▸ EXERCISE 1
In the post about the Nick Cave lecture, where did the writer go to see him deliver it?
▸ EXERCISE 2
Continue the post about the Nick Cave lecture from where it stops.

We went to see him deliver the above lecture at the Southbank. It was great!

He performed some solo versions of a bunch of classics as well.

The night was nearly ruined however, by some pissed-up true-blue Aussie repeatedly shouting "sing us a fucking song" during much of the lecture.

Nick was surprisingly..calm and even gracious about these wood-headed interruptions.

I was less pleased.
 
I probably miss quite a bit of the christian imagery in Nick Cave's songs through ignorance of Christianity. I may have made up my own meaning to the Mercy Seat, for instance. But in the end it doesn't matter to me because what I get from it is, as I said before, feeling not belief.
 
We went to see him deliver the above lecture at the Southbank. It was great!

He performed some solo versions of a bunch of classics as well.

The night was nearly ruined however, by some pissed-up true-blue Aussie repeatedly shouting "sing us a fucking song" during much of the lecture.

Nick was surprisingly..calm and even gracious about these wood-headed interruptions.

I was less pleased.

▸ ITEMS
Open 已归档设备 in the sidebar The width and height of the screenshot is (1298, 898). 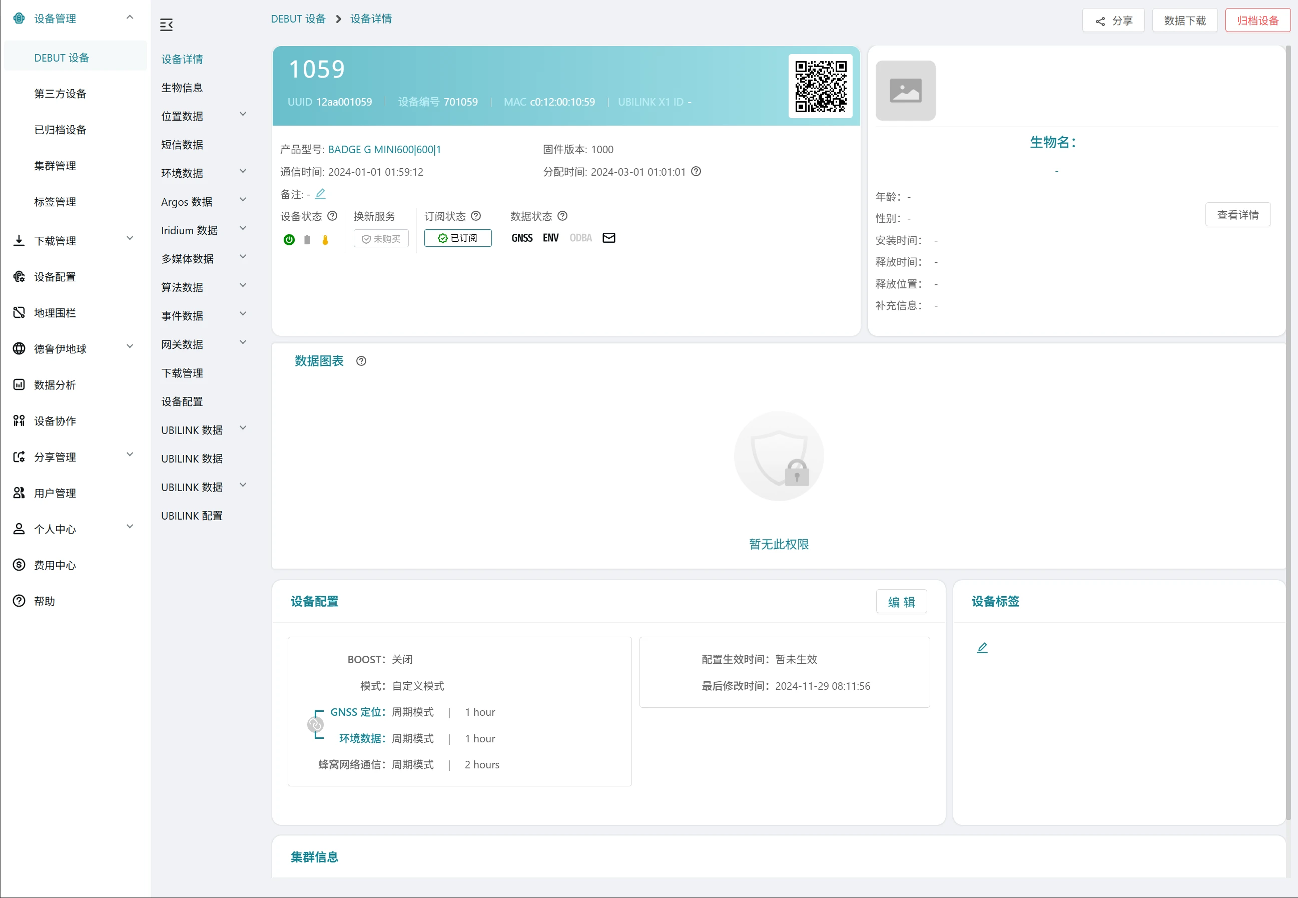coord(60,130)
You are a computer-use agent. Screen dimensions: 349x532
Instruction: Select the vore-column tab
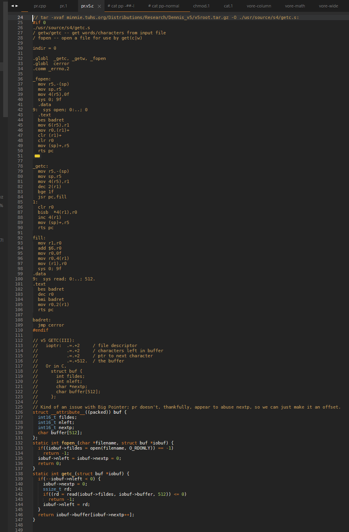click(259, 6)
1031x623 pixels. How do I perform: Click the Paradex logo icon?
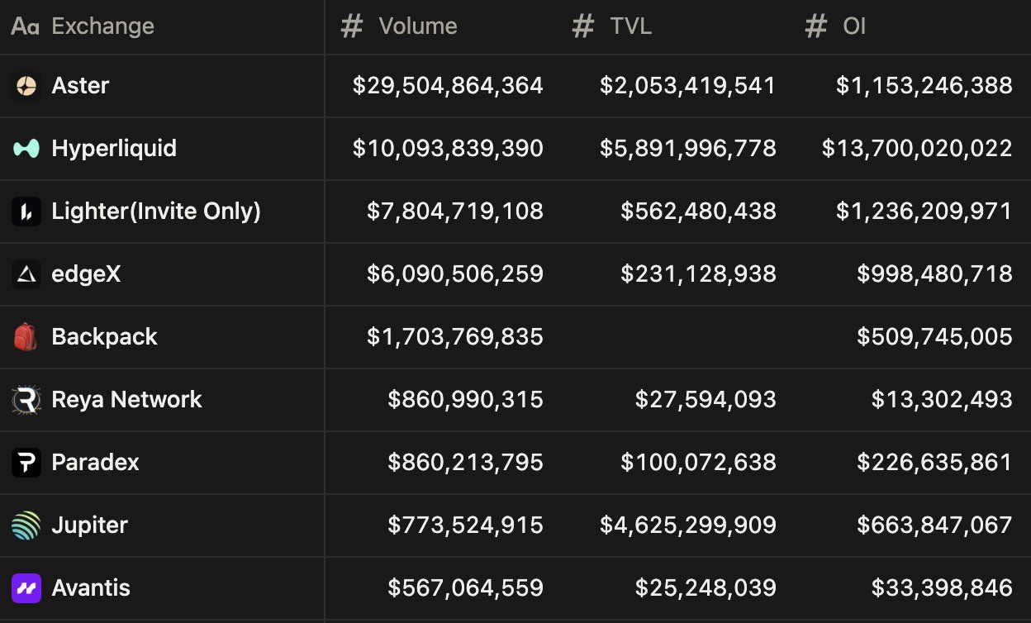[26, 463]
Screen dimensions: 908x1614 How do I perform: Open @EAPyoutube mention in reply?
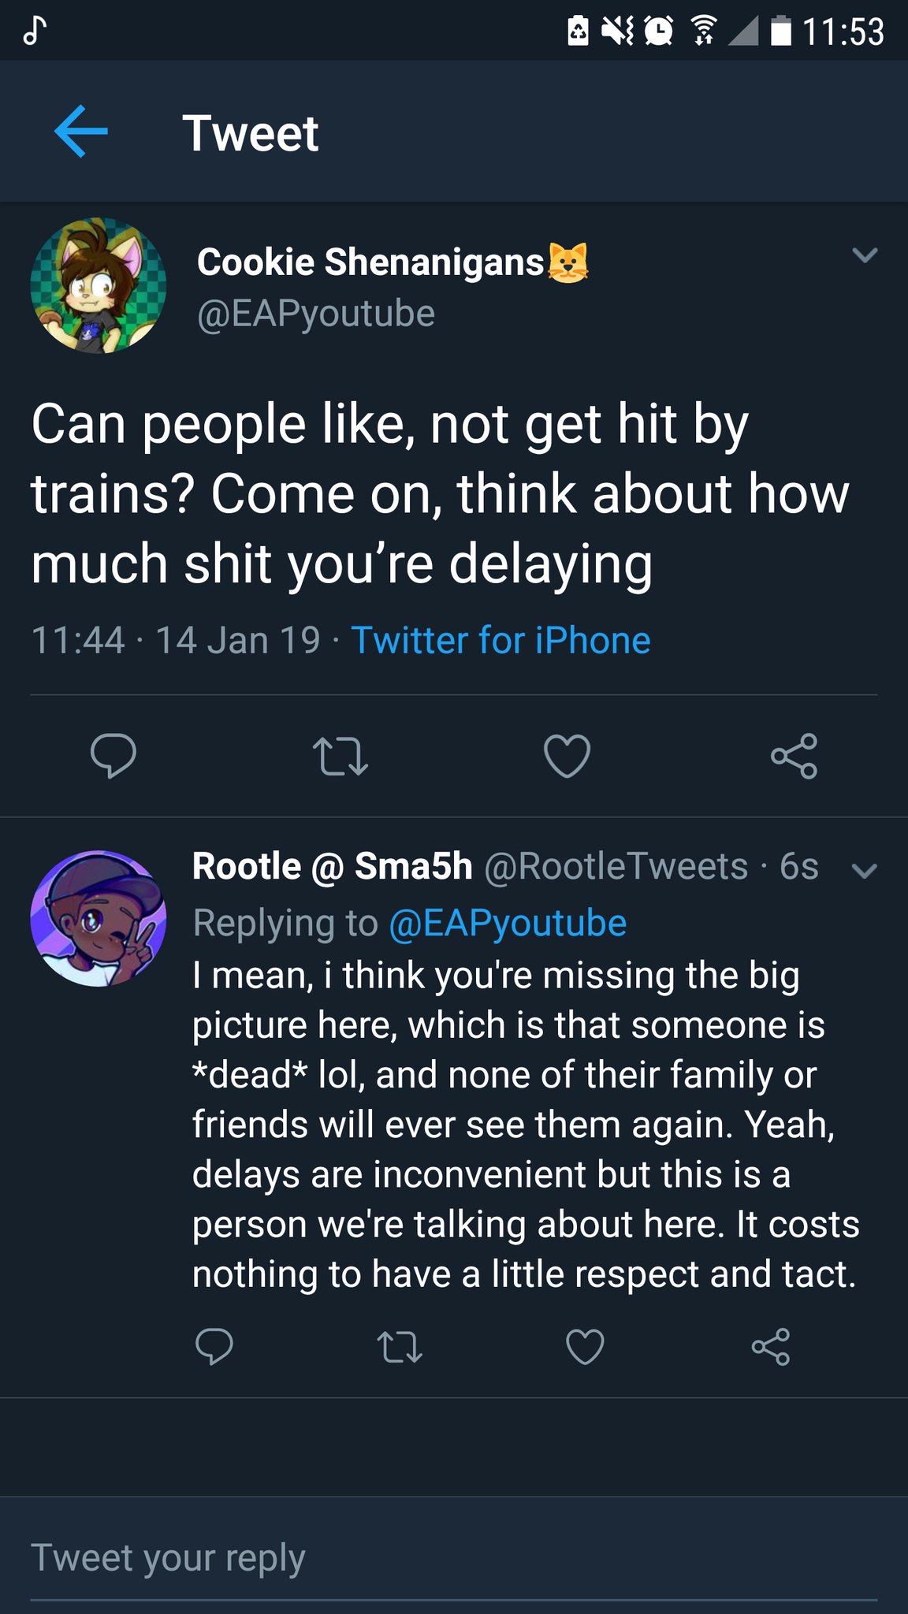pyautogui.click(x=508, y=923)
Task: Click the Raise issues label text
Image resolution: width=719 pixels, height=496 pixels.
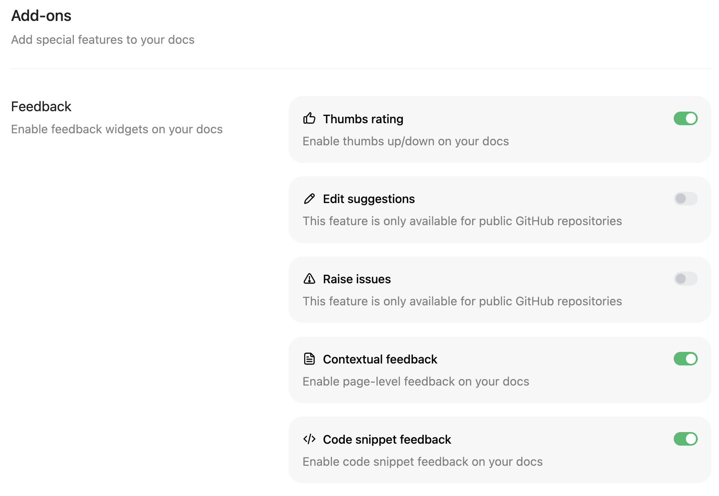Action: pyautogui.click(x=357, y=279)
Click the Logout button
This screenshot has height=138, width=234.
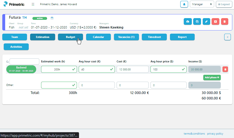point(224,4)
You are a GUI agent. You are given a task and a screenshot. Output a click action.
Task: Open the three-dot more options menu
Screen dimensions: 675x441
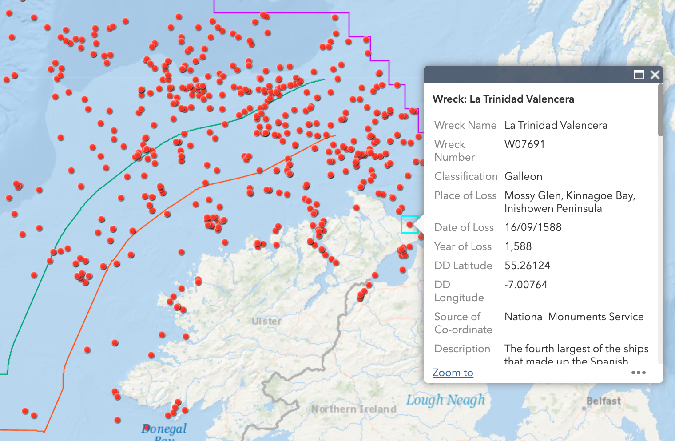tap(638, 373)
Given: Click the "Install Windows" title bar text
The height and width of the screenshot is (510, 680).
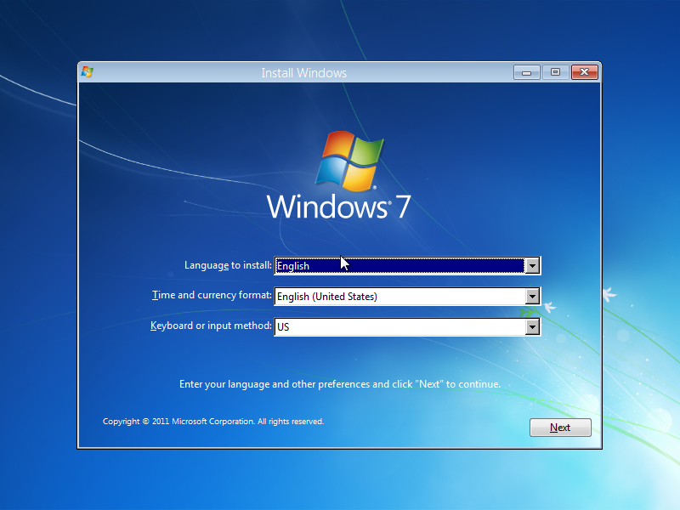Looking at the screenshot, I should click(304, 73).
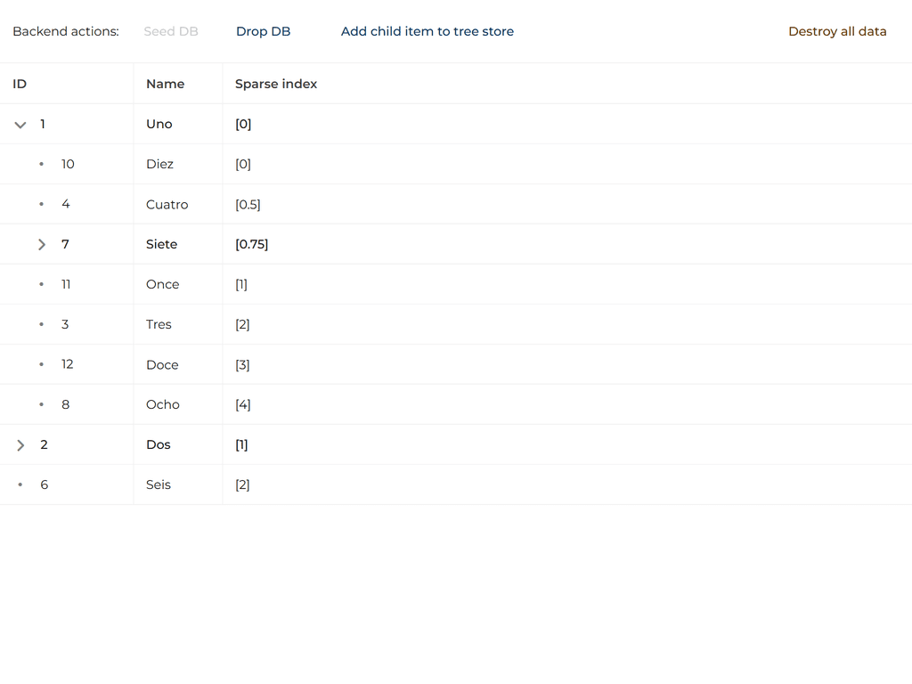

▸ EXPECTED ANSWER 1
At the Southbank.

▸ EXPECTED ANSWER 2
I would have liked to have gone to that. Did he sing the lyrics quoted there?
 
We all experience within us what the Portugese call Suadade, which translates as an inexplicable sense of longing, an unnamed and enigmatic yearning of the soul and it is this feeling that lives in the realms of imagination and inspiration and is the breeding ground for the sad song

This is one of his biggest themes, isn't it. His restless yearning reminds me of Fernando Pessoa in that way.
 
I probably miss quite a bit of the christian imagery in Nick Cave's songs through ignorance of Christianity. I may have made up my own meaning to the Mercy Seat, for instance. But in the end it doesn't matter to me because what I get from it is, as I said before, feeling not belief.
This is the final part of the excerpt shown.